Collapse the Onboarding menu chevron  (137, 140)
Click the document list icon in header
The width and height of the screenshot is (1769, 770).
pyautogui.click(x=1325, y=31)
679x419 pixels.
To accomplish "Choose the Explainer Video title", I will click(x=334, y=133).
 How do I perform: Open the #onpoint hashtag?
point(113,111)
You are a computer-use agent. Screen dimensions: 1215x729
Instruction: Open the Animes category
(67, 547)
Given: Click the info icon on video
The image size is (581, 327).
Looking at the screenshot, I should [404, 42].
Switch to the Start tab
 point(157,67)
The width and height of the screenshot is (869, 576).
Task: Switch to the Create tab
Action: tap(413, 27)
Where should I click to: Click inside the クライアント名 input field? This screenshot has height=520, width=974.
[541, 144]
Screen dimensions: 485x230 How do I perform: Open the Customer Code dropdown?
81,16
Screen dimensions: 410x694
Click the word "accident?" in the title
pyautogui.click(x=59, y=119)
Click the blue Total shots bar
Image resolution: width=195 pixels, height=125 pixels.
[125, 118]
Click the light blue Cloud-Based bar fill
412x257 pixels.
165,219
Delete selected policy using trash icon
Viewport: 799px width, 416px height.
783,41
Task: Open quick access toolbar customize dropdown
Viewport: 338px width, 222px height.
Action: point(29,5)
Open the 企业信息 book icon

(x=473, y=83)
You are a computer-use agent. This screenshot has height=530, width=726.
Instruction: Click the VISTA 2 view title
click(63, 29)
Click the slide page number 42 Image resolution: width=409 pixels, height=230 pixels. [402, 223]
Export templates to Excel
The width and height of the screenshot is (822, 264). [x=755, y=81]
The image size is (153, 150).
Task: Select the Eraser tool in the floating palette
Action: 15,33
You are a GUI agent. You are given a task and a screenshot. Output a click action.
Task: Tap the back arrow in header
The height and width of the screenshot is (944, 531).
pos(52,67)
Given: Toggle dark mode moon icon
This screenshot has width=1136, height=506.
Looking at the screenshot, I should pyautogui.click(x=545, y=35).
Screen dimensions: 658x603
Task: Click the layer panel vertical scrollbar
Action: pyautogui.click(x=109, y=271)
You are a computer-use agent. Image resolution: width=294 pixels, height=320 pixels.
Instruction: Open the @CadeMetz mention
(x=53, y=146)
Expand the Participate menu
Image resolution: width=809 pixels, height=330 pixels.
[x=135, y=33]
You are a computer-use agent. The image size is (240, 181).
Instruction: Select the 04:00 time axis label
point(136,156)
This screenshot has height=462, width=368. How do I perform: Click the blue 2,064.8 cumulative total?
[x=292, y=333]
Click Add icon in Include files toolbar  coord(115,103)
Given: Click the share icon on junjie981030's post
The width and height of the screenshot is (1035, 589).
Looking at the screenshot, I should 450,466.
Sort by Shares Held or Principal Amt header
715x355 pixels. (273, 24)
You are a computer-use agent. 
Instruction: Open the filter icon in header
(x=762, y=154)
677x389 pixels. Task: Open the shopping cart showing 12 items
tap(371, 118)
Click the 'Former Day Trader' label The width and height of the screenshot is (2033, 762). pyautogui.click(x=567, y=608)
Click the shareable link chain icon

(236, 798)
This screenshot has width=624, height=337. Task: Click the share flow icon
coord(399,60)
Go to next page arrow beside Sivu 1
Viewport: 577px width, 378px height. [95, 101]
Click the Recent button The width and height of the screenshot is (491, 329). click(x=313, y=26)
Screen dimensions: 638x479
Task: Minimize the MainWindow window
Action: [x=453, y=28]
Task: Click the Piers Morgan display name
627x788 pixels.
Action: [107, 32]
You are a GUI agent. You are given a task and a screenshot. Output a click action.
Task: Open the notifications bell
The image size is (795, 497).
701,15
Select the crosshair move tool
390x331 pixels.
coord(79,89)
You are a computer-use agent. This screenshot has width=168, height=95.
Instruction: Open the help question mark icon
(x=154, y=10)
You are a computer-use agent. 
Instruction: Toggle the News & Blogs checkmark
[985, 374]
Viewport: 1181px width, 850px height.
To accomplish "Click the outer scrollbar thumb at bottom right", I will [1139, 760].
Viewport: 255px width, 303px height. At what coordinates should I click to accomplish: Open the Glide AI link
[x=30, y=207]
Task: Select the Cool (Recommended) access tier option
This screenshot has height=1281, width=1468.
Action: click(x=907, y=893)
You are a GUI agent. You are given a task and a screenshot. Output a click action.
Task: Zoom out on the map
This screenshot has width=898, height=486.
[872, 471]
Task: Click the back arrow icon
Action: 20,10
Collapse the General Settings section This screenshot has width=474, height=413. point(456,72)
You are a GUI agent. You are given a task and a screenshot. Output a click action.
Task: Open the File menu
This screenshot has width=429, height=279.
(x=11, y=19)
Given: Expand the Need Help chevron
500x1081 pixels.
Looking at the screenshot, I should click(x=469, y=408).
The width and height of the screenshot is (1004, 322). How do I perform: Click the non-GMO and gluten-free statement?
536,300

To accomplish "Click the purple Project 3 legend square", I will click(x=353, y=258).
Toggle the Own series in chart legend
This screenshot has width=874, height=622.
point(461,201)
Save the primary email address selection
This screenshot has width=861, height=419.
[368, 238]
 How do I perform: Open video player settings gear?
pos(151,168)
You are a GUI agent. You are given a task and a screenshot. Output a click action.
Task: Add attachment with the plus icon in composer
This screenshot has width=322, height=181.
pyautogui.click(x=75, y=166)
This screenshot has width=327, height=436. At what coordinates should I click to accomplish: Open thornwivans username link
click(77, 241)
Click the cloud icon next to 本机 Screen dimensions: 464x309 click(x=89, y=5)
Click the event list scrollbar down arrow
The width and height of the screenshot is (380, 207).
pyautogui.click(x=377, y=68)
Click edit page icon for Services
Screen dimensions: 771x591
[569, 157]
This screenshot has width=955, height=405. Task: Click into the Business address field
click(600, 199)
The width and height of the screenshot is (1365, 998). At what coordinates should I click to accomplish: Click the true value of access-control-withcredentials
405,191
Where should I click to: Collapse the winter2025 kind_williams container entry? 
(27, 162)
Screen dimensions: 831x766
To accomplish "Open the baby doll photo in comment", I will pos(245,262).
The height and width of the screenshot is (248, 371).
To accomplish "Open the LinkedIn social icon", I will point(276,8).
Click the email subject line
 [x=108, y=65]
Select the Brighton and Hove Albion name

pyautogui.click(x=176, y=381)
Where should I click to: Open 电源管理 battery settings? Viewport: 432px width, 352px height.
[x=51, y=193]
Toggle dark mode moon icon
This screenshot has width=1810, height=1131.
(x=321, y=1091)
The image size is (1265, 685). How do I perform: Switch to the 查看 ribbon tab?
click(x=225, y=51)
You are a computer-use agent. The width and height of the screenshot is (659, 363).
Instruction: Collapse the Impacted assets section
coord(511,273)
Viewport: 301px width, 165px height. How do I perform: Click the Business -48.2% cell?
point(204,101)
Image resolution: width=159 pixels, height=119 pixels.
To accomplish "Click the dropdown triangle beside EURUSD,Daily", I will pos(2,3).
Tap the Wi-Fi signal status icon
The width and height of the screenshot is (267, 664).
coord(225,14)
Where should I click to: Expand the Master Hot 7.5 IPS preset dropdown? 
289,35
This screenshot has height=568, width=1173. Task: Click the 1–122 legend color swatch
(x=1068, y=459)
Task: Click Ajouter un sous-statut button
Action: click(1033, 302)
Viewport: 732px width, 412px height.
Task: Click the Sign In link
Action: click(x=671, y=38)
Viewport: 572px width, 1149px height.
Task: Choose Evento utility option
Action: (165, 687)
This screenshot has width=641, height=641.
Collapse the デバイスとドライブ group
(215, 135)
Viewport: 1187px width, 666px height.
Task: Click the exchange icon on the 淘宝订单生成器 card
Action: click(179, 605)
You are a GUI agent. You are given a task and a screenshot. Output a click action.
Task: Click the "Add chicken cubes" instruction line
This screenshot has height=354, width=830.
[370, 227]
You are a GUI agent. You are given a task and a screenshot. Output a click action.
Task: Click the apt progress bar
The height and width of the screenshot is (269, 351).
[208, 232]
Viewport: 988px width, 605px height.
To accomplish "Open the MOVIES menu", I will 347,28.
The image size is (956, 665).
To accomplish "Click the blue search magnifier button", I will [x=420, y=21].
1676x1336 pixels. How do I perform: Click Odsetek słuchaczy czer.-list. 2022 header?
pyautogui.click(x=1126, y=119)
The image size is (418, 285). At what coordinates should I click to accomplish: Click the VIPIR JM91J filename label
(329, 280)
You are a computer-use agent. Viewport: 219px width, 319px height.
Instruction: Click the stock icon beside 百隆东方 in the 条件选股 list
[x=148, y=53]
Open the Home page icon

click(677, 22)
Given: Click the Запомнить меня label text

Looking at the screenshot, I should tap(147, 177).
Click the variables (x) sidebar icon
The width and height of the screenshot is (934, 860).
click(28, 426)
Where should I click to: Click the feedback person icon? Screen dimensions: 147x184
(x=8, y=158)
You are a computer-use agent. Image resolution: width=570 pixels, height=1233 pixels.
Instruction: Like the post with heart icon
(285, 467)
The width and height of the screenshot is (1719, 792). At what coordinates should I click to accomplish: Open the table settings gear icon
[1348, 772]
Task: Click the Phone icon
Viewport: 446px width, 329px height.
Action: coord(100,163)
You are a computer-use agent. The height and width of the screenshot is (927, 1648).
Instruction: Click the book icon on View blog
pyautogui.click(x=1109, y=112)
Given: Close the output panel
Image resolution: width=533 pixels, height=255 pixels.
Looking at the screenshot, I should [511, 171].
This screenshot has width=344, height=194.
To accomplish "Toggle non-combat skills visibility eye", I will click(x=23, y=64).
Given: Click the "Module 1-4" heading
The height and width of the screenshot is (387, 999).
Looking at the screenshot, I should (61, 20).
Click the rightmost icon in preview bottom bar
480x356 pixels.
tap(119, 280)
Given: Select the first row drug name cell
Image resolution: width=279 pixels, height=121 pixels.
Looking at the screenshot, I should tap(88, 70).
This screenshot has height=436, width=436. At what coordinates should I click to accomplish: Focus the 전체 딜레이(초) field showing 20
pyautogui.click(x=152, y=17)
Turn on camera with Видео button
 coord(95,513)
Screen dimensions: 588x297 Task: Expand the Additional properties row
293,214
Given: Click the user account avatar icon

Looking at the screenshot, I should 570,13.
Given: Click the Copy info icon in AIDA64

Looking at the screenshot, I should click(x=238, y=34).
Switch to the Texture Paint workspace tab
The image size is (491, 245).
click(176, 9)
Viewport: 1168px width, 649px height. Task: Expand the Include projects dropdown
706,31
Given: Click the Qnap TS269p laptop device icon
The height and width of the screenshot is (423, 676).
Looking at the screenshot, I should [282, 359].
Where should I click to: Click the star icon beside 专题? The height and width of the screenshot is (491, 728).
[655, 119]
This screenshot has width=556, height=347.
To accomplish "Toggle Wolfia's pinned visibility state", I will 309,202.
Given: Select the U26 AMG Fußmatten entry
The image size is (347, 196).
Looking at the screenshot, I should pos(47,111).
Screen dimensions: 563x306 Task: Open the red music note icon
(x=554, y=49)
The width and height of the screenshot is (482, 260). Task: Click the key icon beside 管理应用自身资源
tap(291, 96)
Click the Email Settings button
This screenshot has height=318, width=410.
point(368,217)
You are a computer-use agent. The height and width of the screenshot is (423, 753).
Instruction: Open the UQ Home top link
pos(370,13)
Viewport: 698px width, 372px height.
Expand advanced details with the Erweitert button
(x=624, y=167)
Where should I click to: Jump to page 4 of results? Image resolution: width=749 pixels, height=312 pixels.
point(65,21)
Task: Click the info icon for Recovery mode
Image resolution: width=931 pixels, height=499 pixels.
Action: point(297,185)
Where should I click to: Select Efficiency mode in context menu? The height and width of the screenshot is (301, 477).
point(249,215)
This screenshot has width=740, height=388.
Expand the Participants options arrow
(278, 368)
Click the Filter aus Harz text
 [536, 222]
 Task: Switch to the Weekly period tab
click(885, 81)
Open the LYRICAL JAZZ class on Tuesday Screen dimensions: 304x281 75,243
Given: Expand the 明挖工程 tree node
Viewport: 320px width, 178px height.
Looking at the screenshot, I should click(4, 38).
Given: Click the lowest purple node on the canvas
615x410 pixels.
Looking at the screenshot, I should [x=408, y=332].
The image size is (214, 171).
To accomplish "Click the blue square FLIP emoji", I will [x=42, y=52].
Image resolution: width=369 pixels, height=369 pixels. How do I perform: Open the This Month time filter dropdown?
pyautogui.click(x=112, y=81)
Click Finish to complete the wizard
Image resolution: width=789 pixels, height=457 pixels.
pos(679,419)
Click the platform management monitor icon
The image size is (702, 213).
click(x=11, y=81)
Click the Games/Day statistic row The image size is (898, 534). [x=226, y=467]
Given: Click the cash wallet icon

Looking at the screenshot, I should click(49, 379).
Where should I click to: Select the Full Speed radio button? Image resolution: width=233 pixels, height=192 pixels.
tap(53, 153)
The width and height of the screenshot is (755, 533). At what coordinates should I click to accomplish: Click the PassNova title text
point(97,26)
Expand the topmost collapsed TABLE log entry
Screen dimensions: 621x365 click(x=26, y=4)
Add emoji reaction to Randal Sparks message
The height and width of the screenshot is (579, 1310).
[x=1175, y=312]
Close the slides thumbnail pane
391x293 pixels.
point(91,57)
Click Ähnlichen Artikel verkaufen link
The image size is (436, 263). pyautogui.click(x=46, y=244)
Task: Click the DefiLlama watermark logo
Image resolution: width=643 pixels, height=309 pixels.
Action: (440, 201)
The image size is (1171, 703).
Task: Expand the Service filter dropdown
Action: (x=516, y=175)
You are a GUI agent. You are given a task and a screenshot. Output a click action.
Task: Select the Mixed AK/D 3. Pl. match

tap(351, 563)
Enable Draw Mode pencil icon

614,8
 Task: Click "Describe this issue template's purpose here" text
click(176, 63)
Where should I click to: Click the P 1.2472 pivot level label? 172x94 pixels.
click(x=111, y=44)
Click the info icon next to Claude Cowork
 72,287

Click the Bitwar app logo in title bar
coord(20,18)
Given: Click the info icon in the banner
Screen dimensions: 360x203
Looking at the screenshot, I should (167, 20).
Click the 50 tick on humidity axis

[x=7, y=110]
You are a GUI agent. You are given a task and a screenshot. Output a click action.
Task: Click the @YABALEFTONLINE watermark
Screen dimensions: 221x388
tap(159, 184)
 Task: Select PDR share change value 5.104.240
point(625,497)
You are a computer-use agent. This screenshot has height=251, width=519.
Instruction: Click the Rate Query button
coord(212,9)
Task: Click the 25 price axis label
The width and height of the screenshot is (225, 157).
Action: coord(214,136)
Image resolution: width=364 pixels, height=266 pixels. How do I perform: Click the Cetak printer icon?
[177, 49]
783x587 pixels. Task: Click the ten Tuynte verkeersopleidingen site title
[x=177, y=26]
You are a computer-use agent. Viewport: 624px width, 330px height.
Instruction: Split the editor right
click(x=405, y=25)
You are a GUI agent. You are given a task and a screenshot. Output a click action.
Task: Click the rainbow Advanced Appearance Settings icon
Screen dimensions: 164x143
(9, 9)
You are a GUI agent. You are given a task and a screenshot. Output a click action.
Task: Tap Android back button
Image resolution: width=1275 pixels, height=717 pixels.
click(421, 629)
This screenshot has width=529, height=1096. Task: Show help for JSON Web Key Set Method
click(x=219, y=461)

^^^^

**Exercise brief**
Sift the material for lines that include the word "dark", and copy each one.

**Final answer**
Given: Toggle dark mode moon icon
Toggle dark mode moon icon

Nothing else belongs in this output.